Keempat, kelebihan AJS yang terpenting adalah kegiatan merangkai-mengurai (composing-decomposing) yang melibatkan partisipasi dan kolaborasi “aktif” dari semua komponen masyarakat (tenaga medis, dokter, peneliti, pemerintah daerah/pusat, sukarelawan, swasta, pengusaha, pedagang pasar, toko kelontong, pelajar, ojek online, dst) dalam percepatan penanganan Covid-19 yang terkoneksi satu sama lain (tidak terpisah-pisah/terfragmentasi).
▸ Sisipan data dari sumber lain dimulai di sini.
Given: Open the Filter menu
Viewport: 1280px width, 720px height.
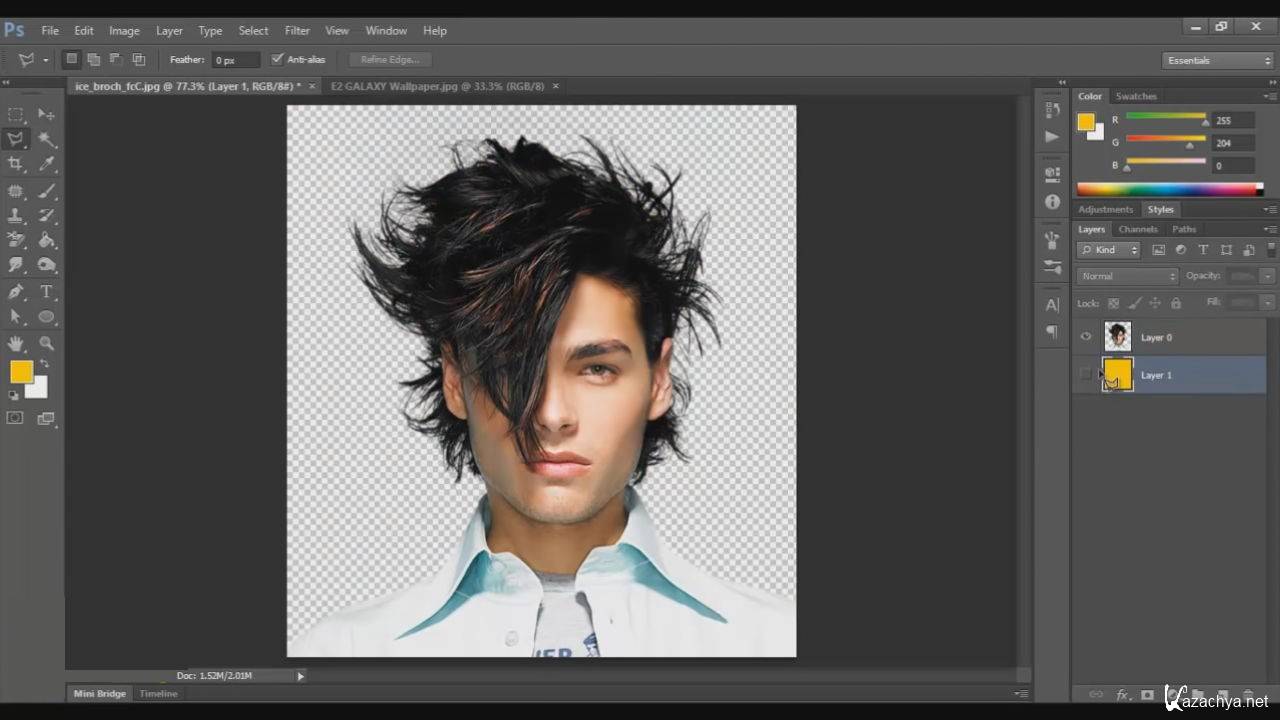Looking at the screenshot, I should (297, 31).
Keempat catatan masukan di atas, dapat disimpulkan bahwa: Pertama, dalam hal cakupan atau lingkup kedua keputusan stratejik terhadap penanganan Covid-19, baik pada tataran konseptual kebijakan maupun pada tataran operasional, sudah saatnya ditangani dengan strategi pertahanan semesta, yang bersifat total, terpadu, terarah dan berkelanjutan sebagai suatu rangkaian yang utuh.

Kedua, sebagai kelaziman doktriner dalam buku putih pertahanan (2015-2019) penerapan strategi pertahanan semesta senantiasa dikaitkan dengan ancaman dan dalam konteks ini, maka Covid-19 termasuk sebagai jenis ancaman pertahanan non-militer yang dapat dilengkapi dengan pendekatan Manajemen Strategik (MS) dan Analisis Jaringan Sosial (AJS).

Lebih lanjut, kedua pendekatan ini secara teoretis dan praktis dapat bersinergi agar seluruh elemen masyarakat secara total, terpadu, terarah dan berkelanjutan dapat dilibatkan secara aktif dalam merealisasikan dua keputusan stratejik yang telah dikeluarkan pemerintah untuk mempercepat penanganan Covid-19.

----

 

* Penulis adalah Pendiri, Pengajar dan Rektor Pertama Universitas Pertahanan, merangkap Direktur Jenderal Strategi Pertahanan (Strathan), Kementerian Pertahanan RI, tahun 2008-2012. Sejak tahun 2015, sampai dengan saat ini sebagai Guru Besar Fakultas Ekonomi Universitas Negeri Jakarta (UNJ), dan Pengajar ilmu Manajemen Stratejik pada Program Studi Ilmu Manajemen, Pascasarjana UNJ. Beliau juga sebagai Dewan Kehormatan Asosiasi Peneliti Jaringan Sosial Indonesia (APJARSI).